Though the house inspires immediate discomfort in its guests, the extent to which it is actually haunted remains unclear until their first night. Eleanor and Theo, huddled in Theo’s bedroom, listen at the door to an unaccountable thumping in the hallway which periodically cuts out and comes back louder than before. The sound eventually reaches their door, tapping along the doorframe and jiggling the knob. A mark of the haunting is left the following morning: a wall downstairs is scrawled with the message “ELEANOR, COME HOME.” The following night brings a haunting that seems to be only experienced by Eleanor. She hears a baby crying and an ominous, deeper voice through the wall, and clutches Theo’s hand in fear. When she shouts for the voices to stop, Theo turns on the light, and Eleanor realizes her and Theo are on opposite sides of the room. Looking down at her own hand, she asks herself, tormented, whose hand she was holding. Both scenes are Lewton-esque accomplishments: evocative sound design, paired with shots of terrified faces and walls and doors so densely patterned they seem to be in constant motion, creates terror without the presence of a materialized ghost.
The film, effective as it is, has hiccups along the way: an opening scene of narration bowdlerizes the chilling opening paragraph of Jackson’s novel; the score tends to be overbearing; and Johnson and Tamblyn give flat performances for characters flatly written by Giddings.
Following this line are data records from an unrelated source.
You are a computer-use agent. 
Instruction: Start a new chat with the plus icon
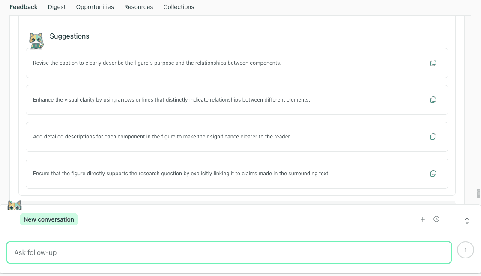423,219
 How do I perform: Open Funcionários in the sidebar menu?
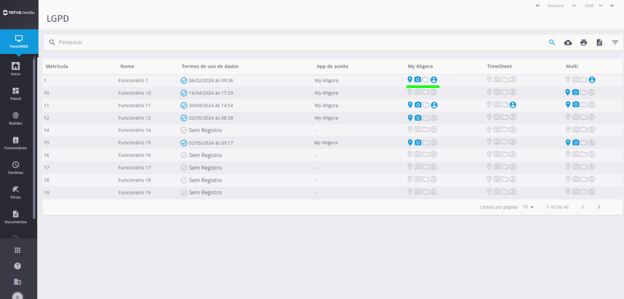16,143
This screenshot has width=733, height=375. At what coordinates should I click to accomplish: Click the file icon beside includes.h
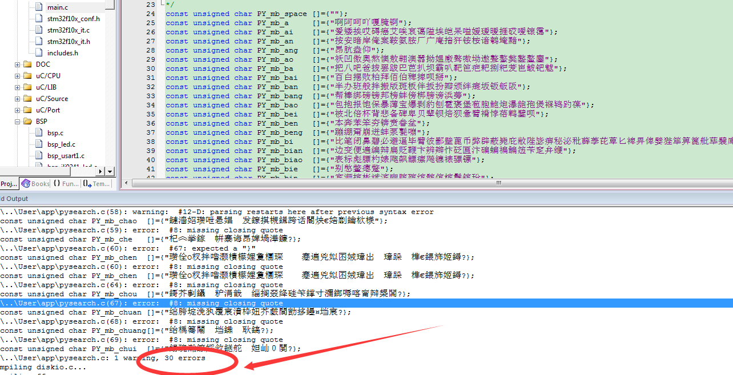[x=39, y=53]
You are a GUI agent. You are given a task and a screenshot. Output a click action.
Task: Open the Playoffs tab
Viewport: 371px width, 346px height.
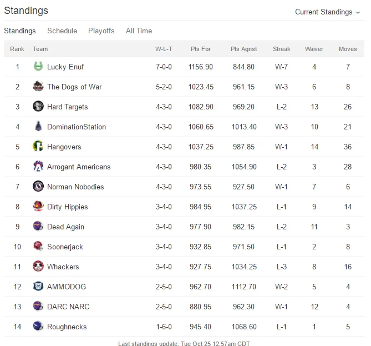(101, 31)
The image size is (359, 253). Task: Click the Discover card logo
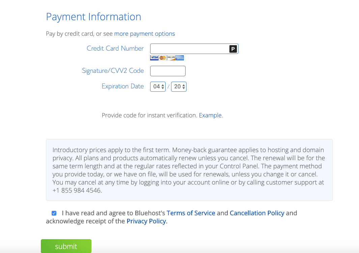171,58
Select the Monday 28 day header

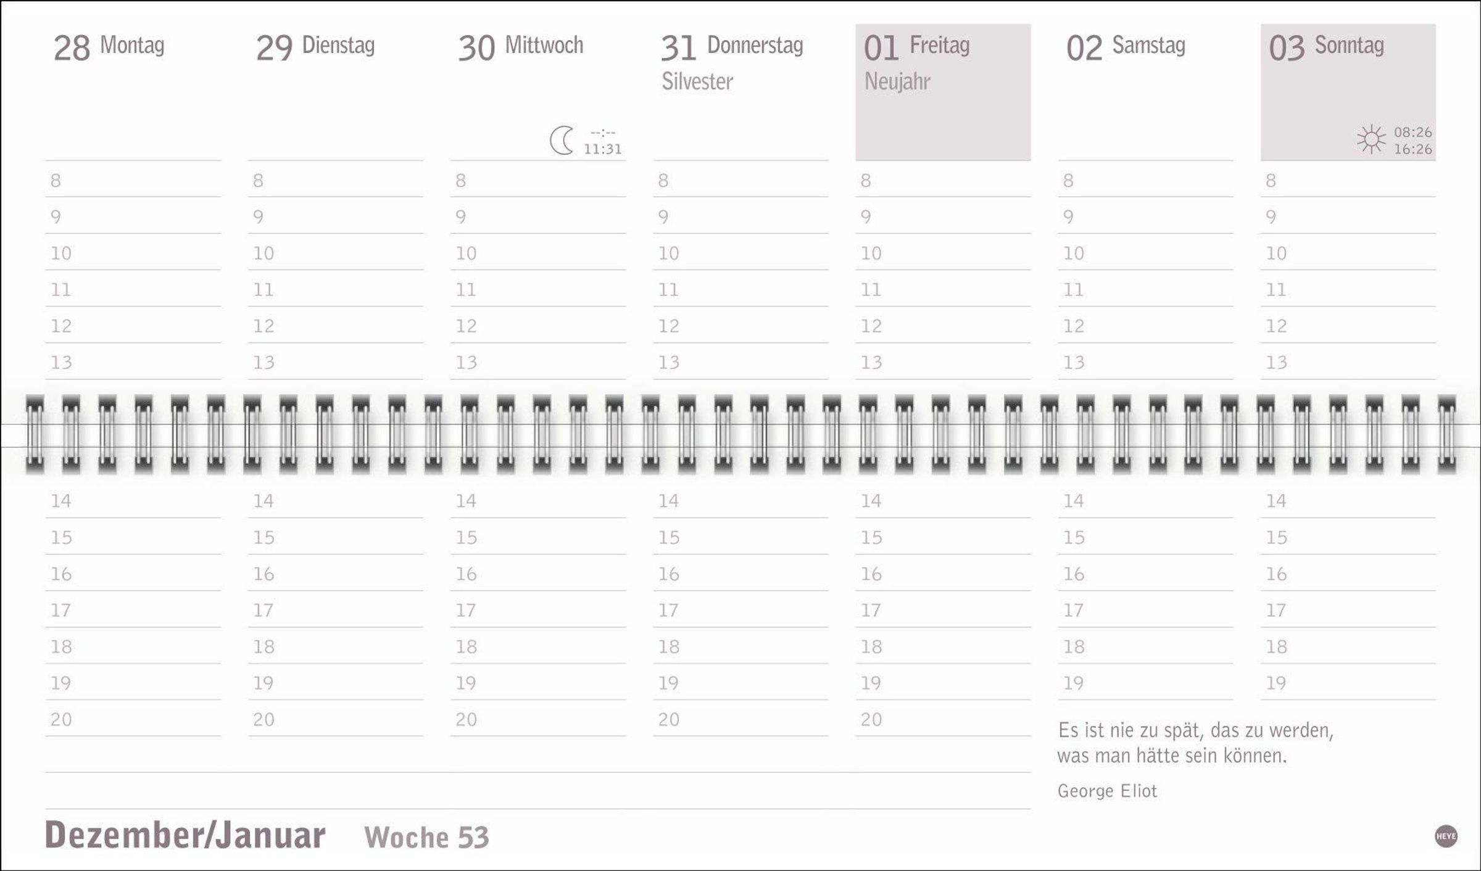(109, 47)
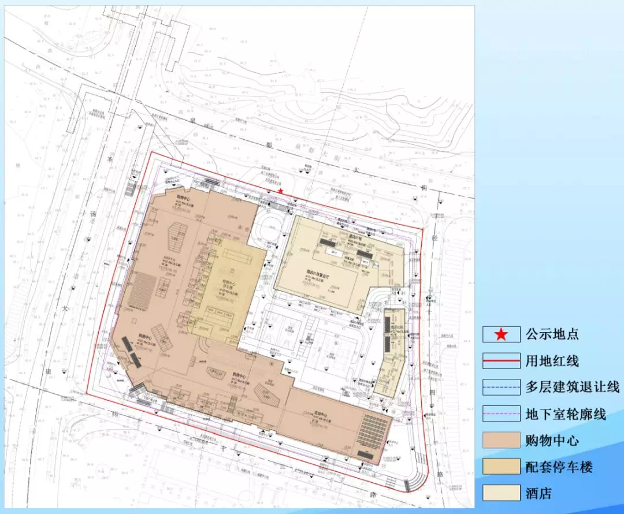Click the 公示地点 legend label
This screenshot has height=514, width=624.
click(552, 334)
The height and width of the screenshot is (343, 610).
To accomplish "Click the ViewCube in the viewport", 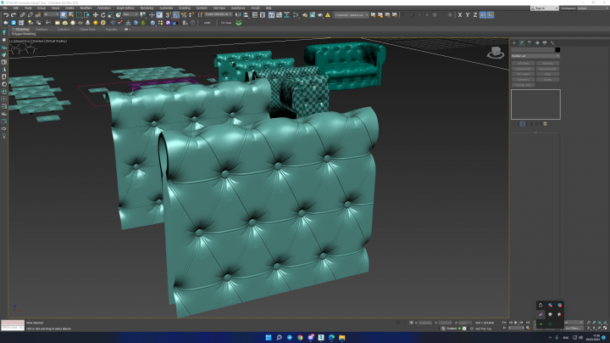I will [x=496, y=53].
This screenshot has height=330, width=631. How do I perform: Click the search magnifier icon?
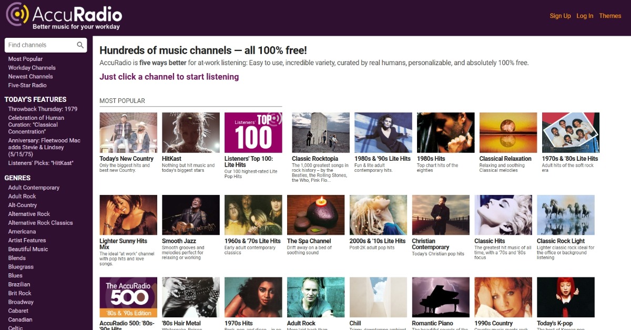(80, 45)
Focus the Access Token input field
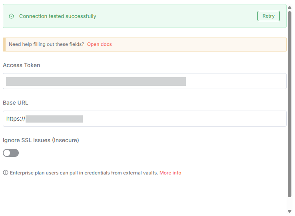Image resolution: width=295 pixels, height=216 pixels. point(236,81)
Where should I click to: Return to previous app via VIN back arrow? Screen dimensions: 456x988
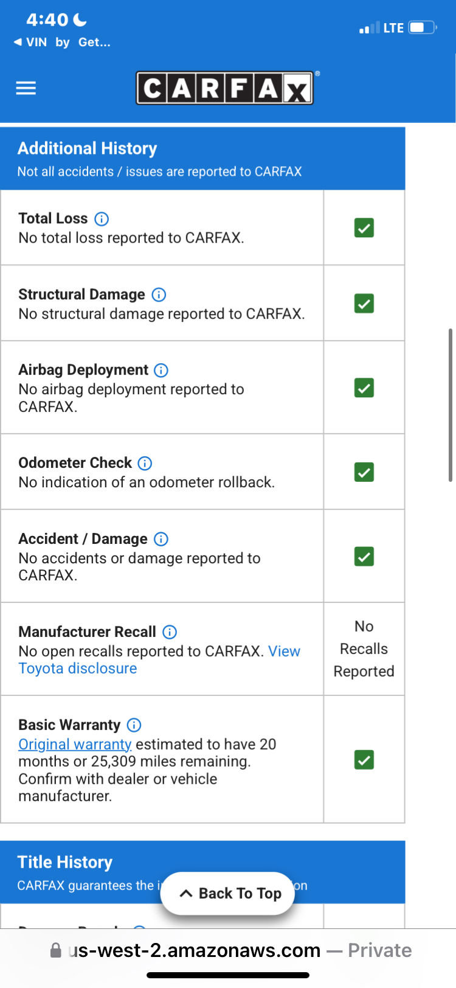click(30, 42)
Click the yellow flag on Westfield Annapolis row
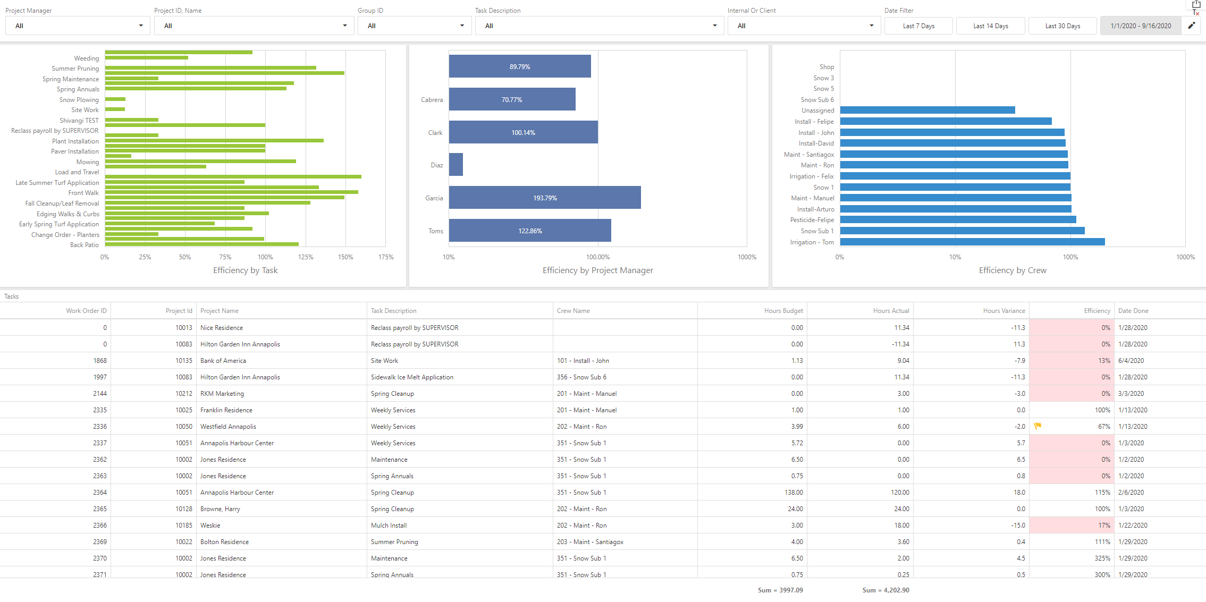The height and width of the screenshot is (602, 1206). (1038, 426)
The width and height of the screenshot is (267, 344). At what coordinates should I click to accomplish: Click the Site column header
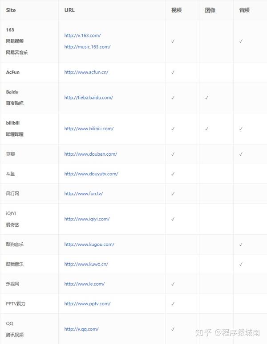coord(11,10)
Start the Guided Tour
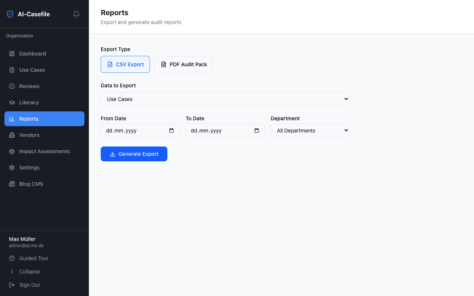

Wise’s distinct accomplishment in The Haunting, though, is depicting a haunted house that is not just a benign building haunted by unsettled spirits, but itself imbued with sentience and malice, an alien intelligence capable of ensnaring those who venture inside. Harris’ nervy, intense performance reaches operatic peaks of emotion in the film’s final minutes, when Eleanor begins to fully submit to the house (“whatever it wants of me it can have,” she intones in voiceover), while her extant rational mind fights futilely against it. Though on the surface a traditional ghost story adorned with Gothic trappings, The Haunting, like its peerless source material, reveals depths of psychological turmoil in its central character, and shows a haunting that not only scares, but warps and consumes its target.